The first is the one that affects citizens who are left without water supply indefinitely. The biologist believes that the Maturineses are the ones who must demand an answer from the rulers and authorities. “A healthy river will give healthy water if it is not healthy it will not give healthy water”.

The damage it causes in the river is also direct because it affects the vegetation, the soil and the species that inhabit one of the longest rivers that Monagas has and that crosses the municipalities Cedeño, Maturín and Bolívar.

The Guarapiche has mangroves that were severely contaminated six years ago. The amount of oil that fell in its waters was so great that it travelled 75 kilometres until reaching the French, Cuatro Bocas and Colorad pipes, which are the connection of the Guarapiche with the San Juan River and from there to the Caribbean Sea.

Just to take into account an effect of what happened six years ago, the journalist David González in a work published by the newspaper El Nacional made a tour of the river and this was part of what he said:

The tour lasts almost two hours after which the visitor will feel that he accessed a disaster area. At the foot of the mangroves a black strip protruding half a meter from the water: it looks like a large skirting board at the base of a very long plant wall. As the tide drops, more stems and more roots are exposed and you can see how deep the oil adhered. A fact can illustrate that only a part of the mangroves is visible: if a rod of two and a half meters is put into the water, the riverbed will not be touched yet. A similar landscape can be observed while navigating an approximate distance of 20 kilometres through the pipes adjacent to the San Juan River.

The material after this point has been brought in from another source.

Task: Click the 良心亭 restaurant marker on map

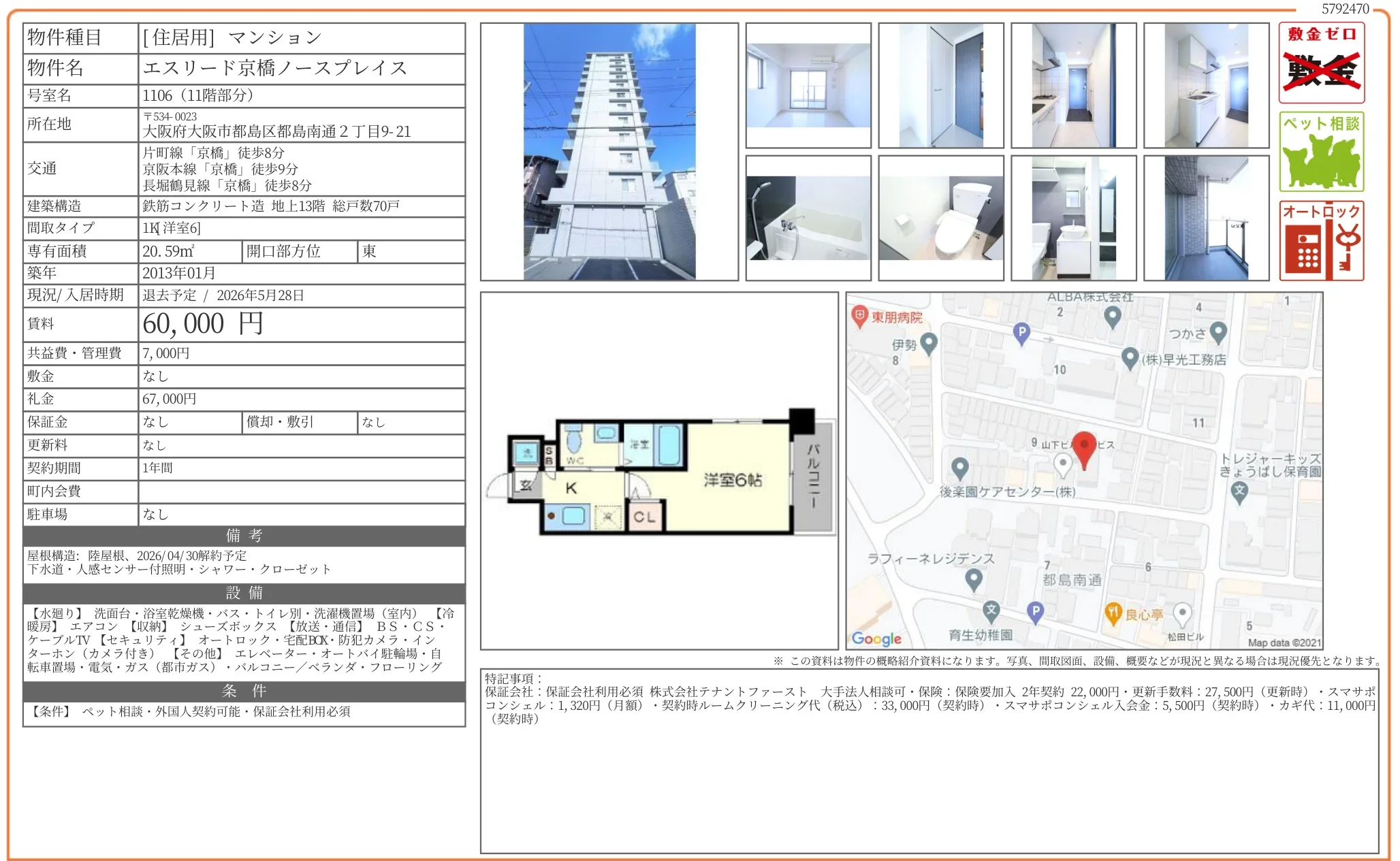Action: [1113, 613]
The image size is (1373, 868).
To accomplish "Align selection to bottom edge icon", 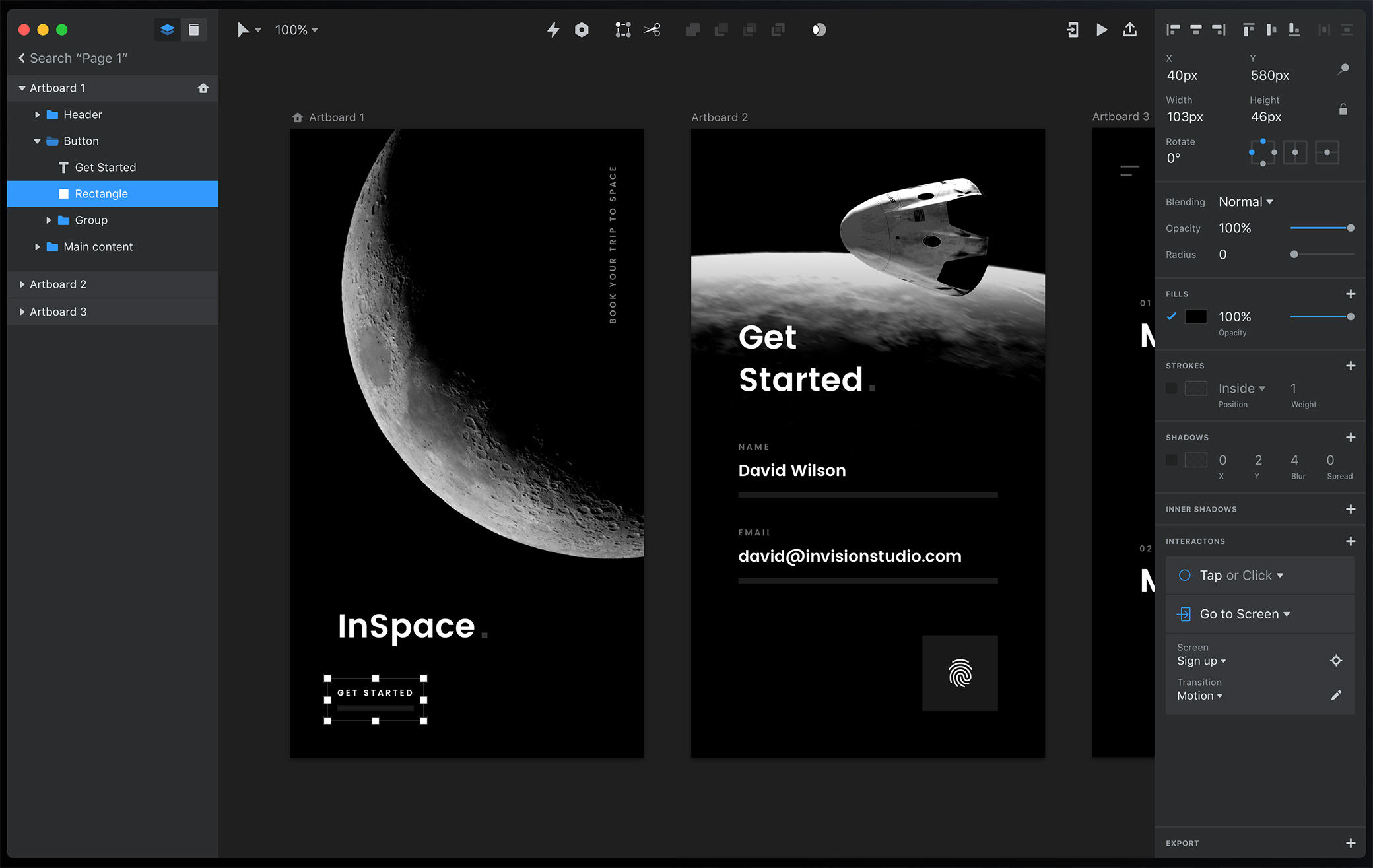I will point(1293,30).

After the spill, this July 6 little is what is known, because as happened in 2012 the secrecy of Pdvsa remains.

For Álvarez Iragorry, the authorities speak of up to three terms to define the spill, which accounts for the lack of seriousness with which things are carried out, which could try to minimize the impact of those events.

“In case of being some type of residual hydrocarbon, here, in this case, we do not have information about it, it is an even more toxic material. In any case, there is an impact because it does not matter if it is any other waste or water contaminated with hydrocarbon because there is an impact, “he said.